Local businesses navigate through uncharted territory
With the global pandemic creating massive uncertainty for many, it's been a harrowing past six weeks for local business owners.
Traci Cliffman, owner of Kitchen Essentials, discussed the ramifications of the pandemic on area businesses.
"It's been a setback for all the small businesses due to the restrictions and the stay-at-home order," Cliffman told the Daily Mail.
Now offering curbside service, Kitchen Essentials also allows customers into the store, but Cliffman has limited the total number who can be in the store at one time.

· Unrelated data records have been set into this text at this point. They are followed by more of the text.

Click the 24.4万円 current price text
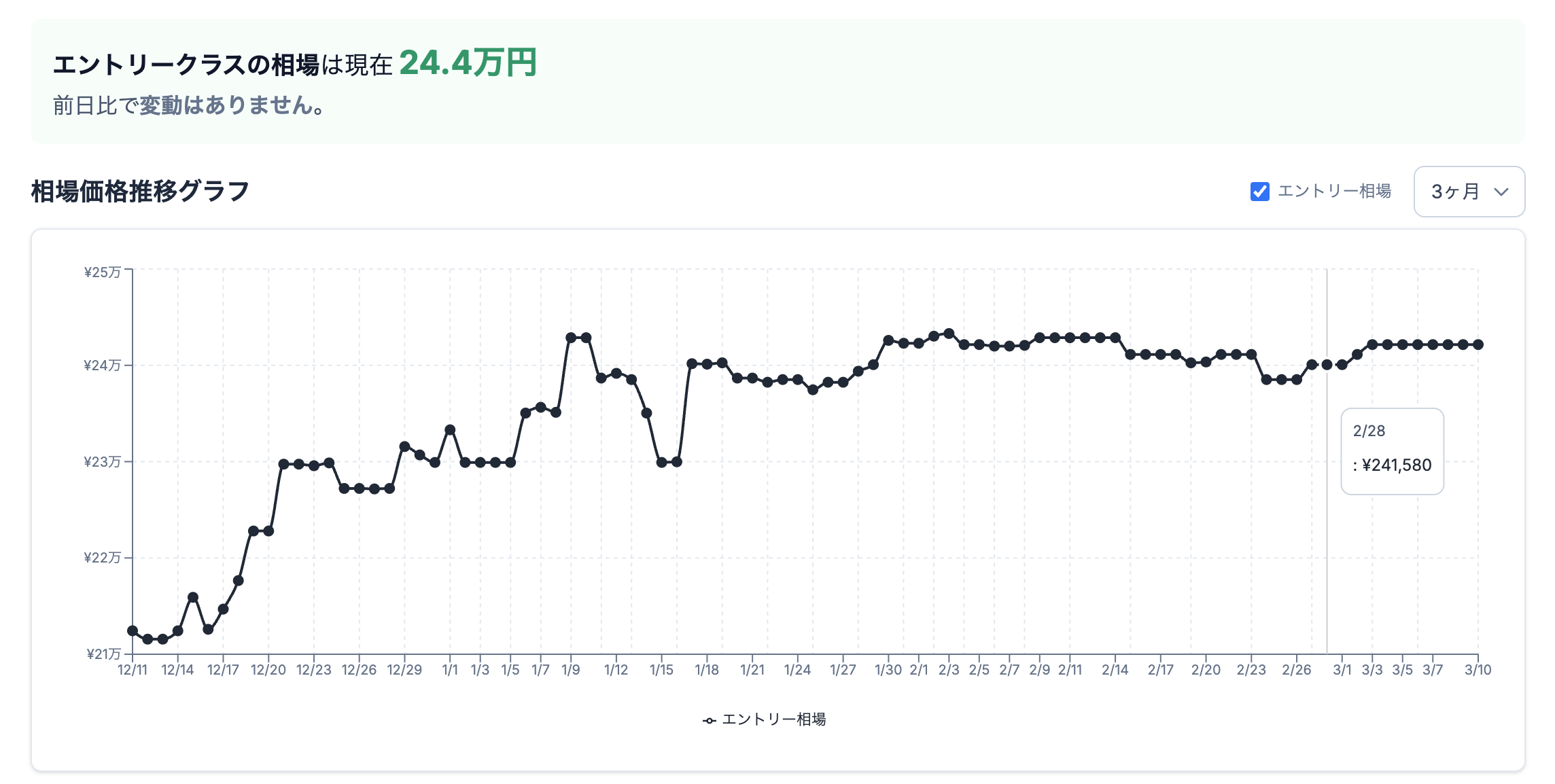[468, 63]
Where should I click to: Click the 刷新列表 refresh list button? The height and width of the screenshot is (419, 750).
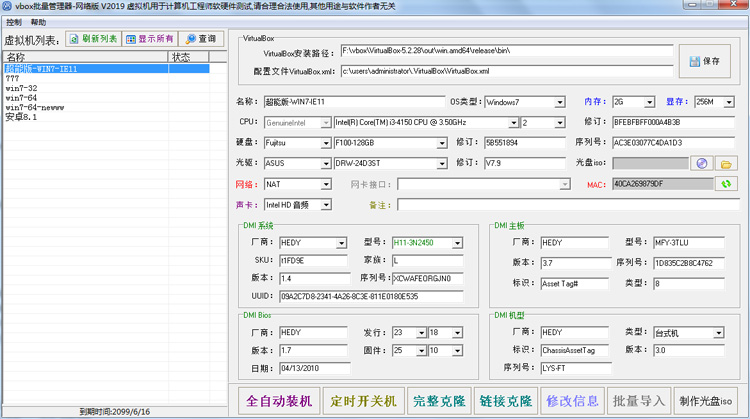93,39
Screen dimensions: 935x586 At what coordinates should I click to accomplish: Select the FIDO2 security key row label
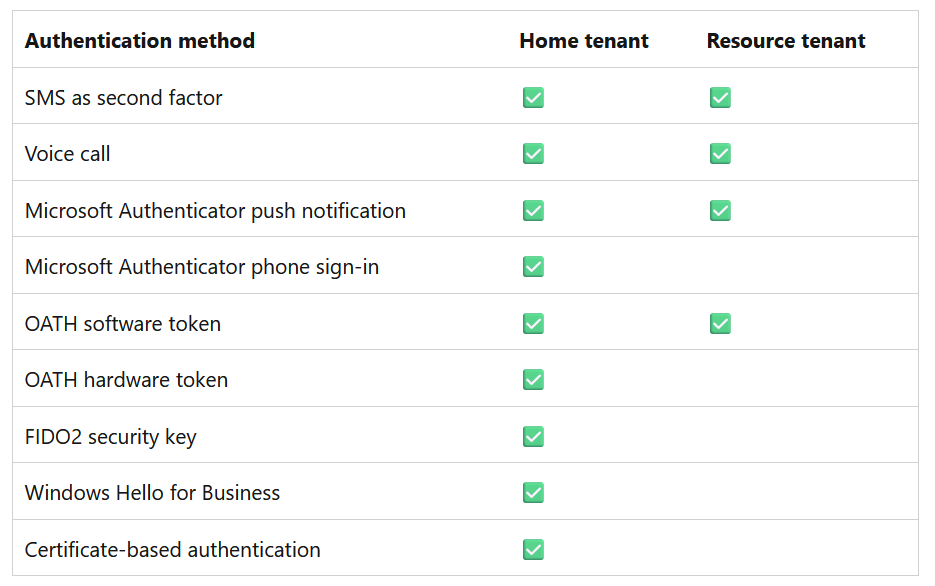tap(110, 437)
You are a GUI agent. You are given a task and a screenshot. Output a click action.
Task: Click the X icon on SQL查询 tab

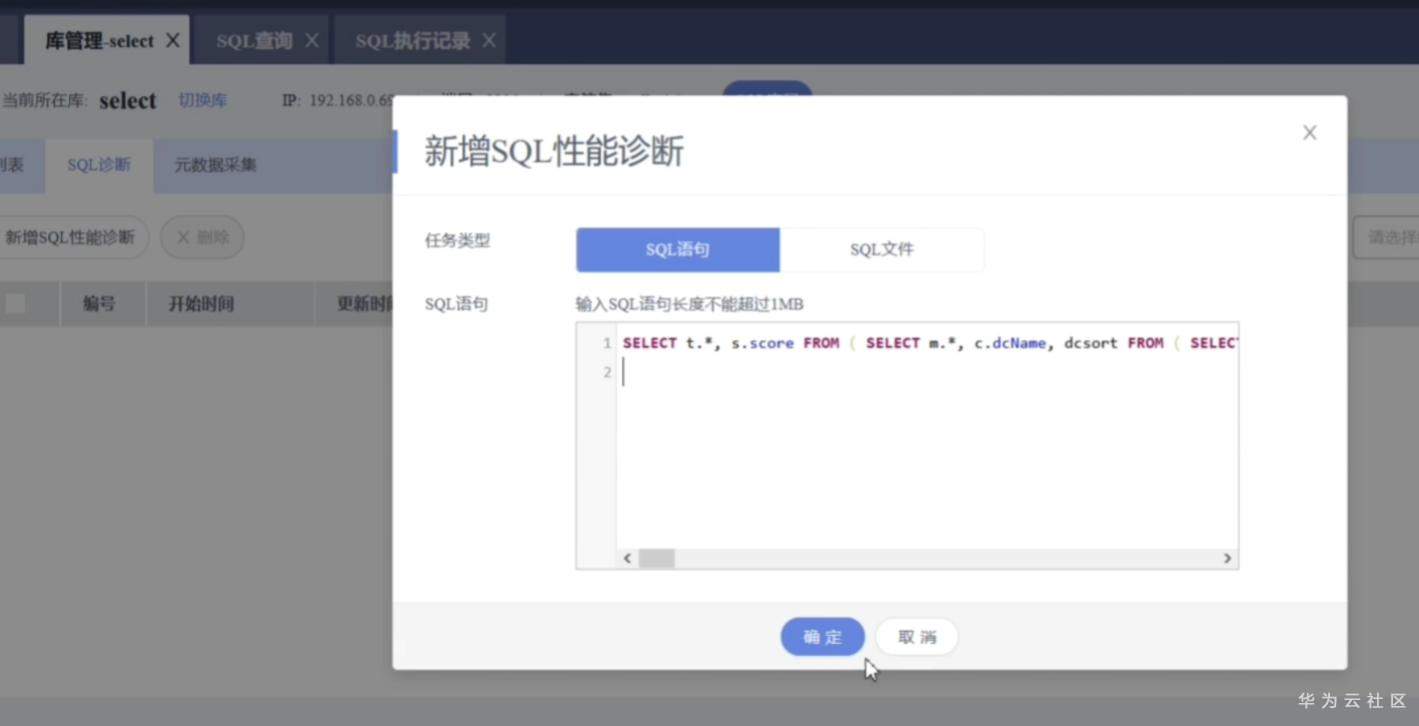coord(313,40)
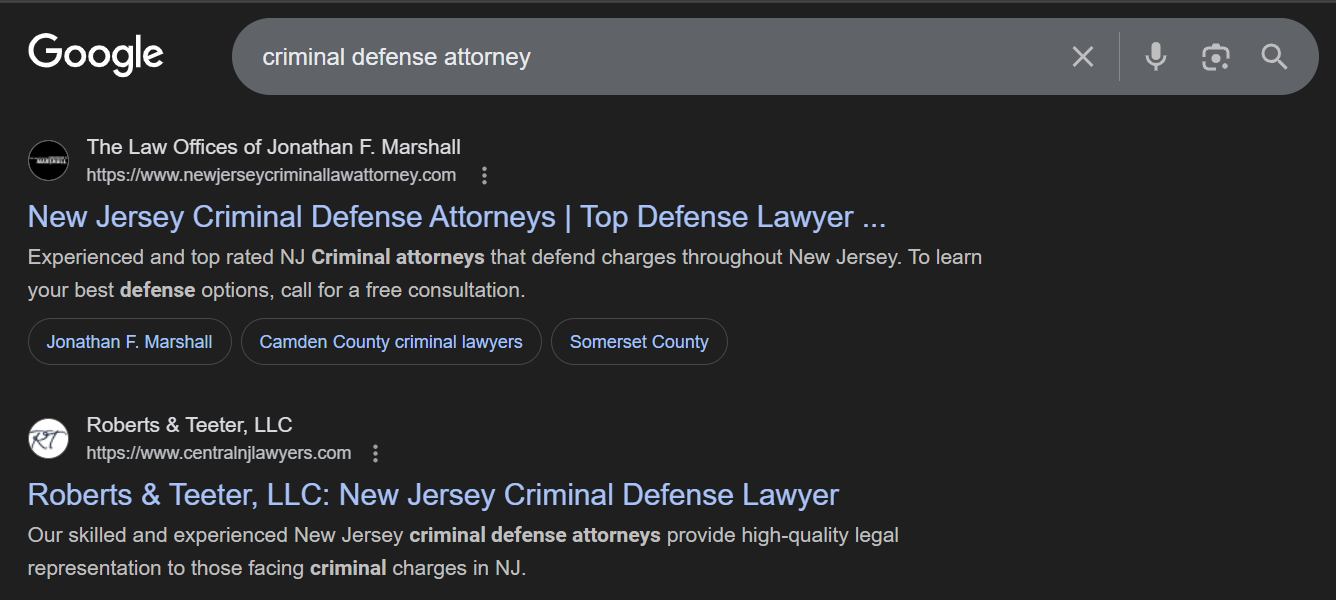This screenshot has width=1336, height=600.
Task: Open the three-dot menu beside newjerseycriminallawattorney.com
Action: [x=485, y=176]
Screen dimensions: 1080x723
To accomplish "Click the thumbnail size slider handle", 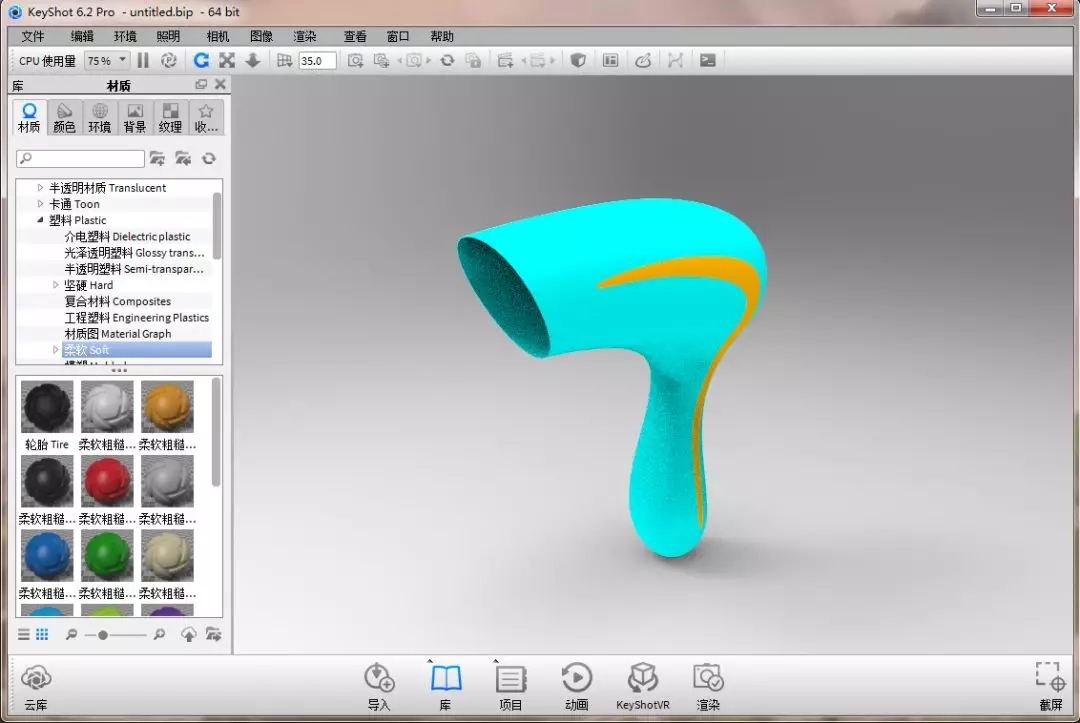I will 103,635.
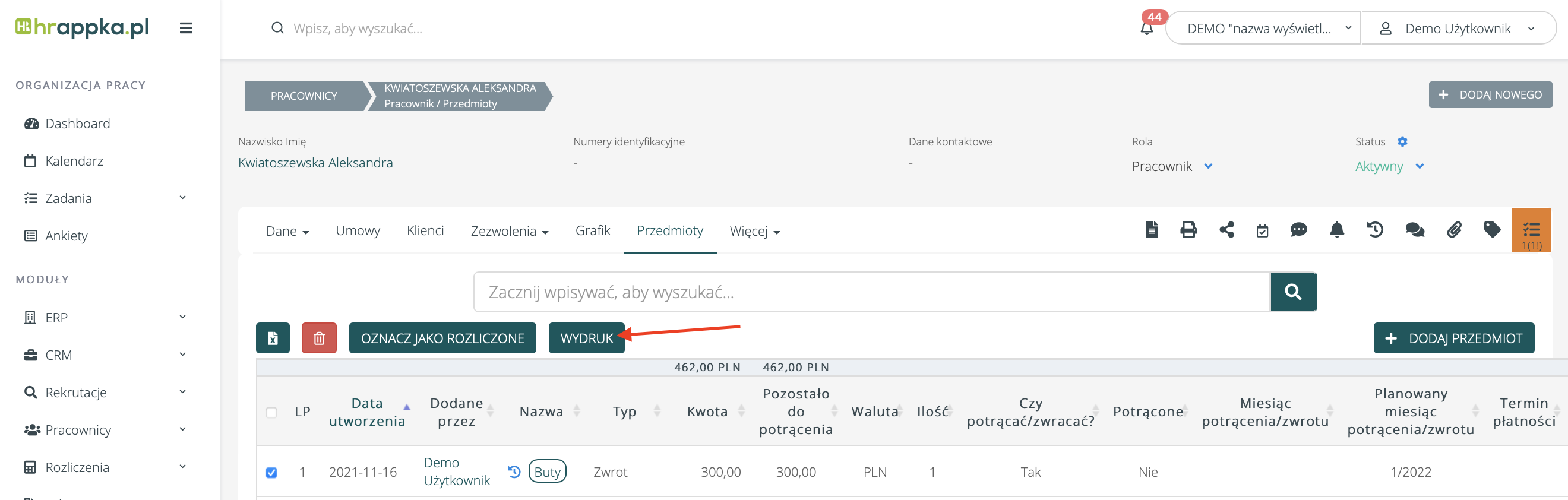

"I'm allowed to have a minimal amount of people in the store," she said. "Ninety-five percent of our business is done curbside."
Cliffman, who opened Kitchen Essentials in the summer of 2014, has been doing everything possible to adapt to the ever-changing landscape.
"Since all of this has started I’ve changed what I’m doing and what my hours are several times — just trying to figure out the right thing to do, what is best for everybody,” she said. “But as a small business, we still have our expenses. It’s honestly a day-to-day basis, you try to figure out what you should do.”
While some in the public realm are questioning what precisely constitutes an essential business, Cliffman’s company offers products relevant to the crisis. Tea, for example, can help with stress and allergies, as well as boost one’s immunity.
“I had one gentleman who said ‘I’m so glad you’re open, I didn’t think you would be, I need my tea.’ He drinks immunity tea.”
Cliffman said she deliberated on whether or not to stay open at the onset of the pandemic.
“It’s just hard to know what to do,» she said. «That was in my debates, of, ‘do I open, do I close?’ It’s just so hard to know.”
Cliffman indicated curbside pickup has been quite the revelation. Prior to the pandemic, it’s not something she offered. She began by offering it during a two-hour window in the morning, and then another two-hour window in the afternoon. Steadily growing in popularity, Cliffman said she plans on keeping it around for the foreseeable future.
“I’ve been thinking about that in my mind, that this has worked so well, I think it might be something actually that we just continue to offer,” she said.
Cliffman said many Kitchen Essential products are posted on the company’s Facebook page. After viewing those items, customers can place a curbside pickup order via calling the store, FB messaging, or by email. Cliffman said customers can pay by phone prior to pick up, or when they arrive out in front of the store. Customers who opt for curbside pickup generally do it for the benefit of limited contact. Cliffman said the only contact they would have with a curbside pickup customer is to take the payment from them.
“Most of the time we just set their purchases in the car, we don’t even have that contact, besides them handing us the check or money,” she said.
Cliffman said coffee, herbal teas, locally produced honey, and cookware are among her top-selling products. “There are certain teas that will help with stress. And, obviously, this has been a stressful time for everybody.”
Missouri Governor Mike Parson has recently begun touting his “Show-Me-Strong” recovery plan, a phased re-opening of the economy. Restrictions were already set to be lifted May 4 on gyms, barbershops, and beauty salons. Cliffman said an easing of restrictions likely will not impact her current operations.
“Right now I’m not going to change anything, as far as even letting more people inside the store,” she said. “I will have to look at it at that time (May 4), and honestly see what is recommended by our county and city leaders.”
Cliffman said she has stringently adhered to safety guidelines and precautions.
“We always disinfect our door and the credit card machine on the counter with sanitary wipes. And I do have hand sanitizer up by the register. We also wipe down, after every few people come in.”
Mark Hedges, who owns local business Chair Mart, has also managed to keep his door open through the midst of the pandemic.
“I’ve been utilizing my website, where people can take advantage of that to do orders,” he said. “We definitely aren’t having the foot-traffic we normally do, by any means. But we have still been selling some stuff, and utilizing our videos (posted to FB page) and website.”
Hedges said there’s typically never more than one customer in his store at any given time, noting that he’s well within the state-mandated guidelines of no gatherings of 10 or more people. “We’re trying to take our precautions and keep everything clean here.”
Added Hedges: “I’m hopeful they can get (the economy) back and going. Because it definitely puts a hurt on small businesses. When you can’t get out, people aren’t out buying stuff.”
Hedges said his company is still delivering furniture to customers, but is practicing social distancing while doing so. Hedges also mentioned that he’s been keeping his employees busy with various projects, such as painting the store, which has helped avoid a cut-back in hours and potential layoffs.